Pull each line with the string "İkinci" from the entries.

Stored items from a collection

§ §

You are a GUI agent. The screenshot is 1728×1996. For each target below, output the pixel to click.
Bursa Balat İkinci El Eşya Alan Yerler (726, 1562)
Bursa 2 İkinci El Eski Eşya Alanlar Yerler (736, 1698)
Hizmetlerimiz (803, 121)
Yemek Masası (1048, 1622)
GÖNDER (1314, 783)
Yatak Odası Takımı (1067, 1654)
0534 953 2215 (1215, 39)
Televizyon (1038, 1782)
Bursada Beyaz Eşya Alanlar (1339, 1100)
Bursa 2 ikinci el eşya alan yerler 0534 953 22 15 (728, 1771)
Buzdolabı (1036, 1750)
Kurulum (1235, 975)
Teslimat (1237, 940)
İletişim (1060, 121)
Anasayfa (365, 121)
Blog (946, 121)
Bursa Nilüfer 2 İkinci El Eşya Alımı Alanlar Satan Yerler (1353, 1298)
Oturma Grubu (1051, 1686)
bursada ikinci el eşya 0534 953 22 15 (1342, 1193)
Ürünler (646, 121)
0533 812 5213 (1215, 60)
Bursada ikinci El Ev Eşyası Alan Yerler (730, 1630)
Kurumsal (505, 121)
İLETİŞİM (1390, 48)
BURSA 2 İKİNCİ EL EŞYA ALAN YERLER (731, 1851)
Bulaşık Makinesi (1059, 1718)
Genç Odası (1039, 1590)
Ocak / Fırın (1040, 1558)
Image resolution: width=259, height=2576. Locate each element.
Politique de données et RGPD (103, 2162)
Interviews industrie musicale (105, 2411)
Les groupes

§ §

Reply
Bursa Balat İkinci El Eşya Alan Yerler (726, 1562)
Bursa 2 İkinci El Eski Eşya Alanlar Yerler (736, 1698)
Bursa Nilüfer 2 İkinci El Eşya Alımı Alanlar Satan Yerler (1353, 1298)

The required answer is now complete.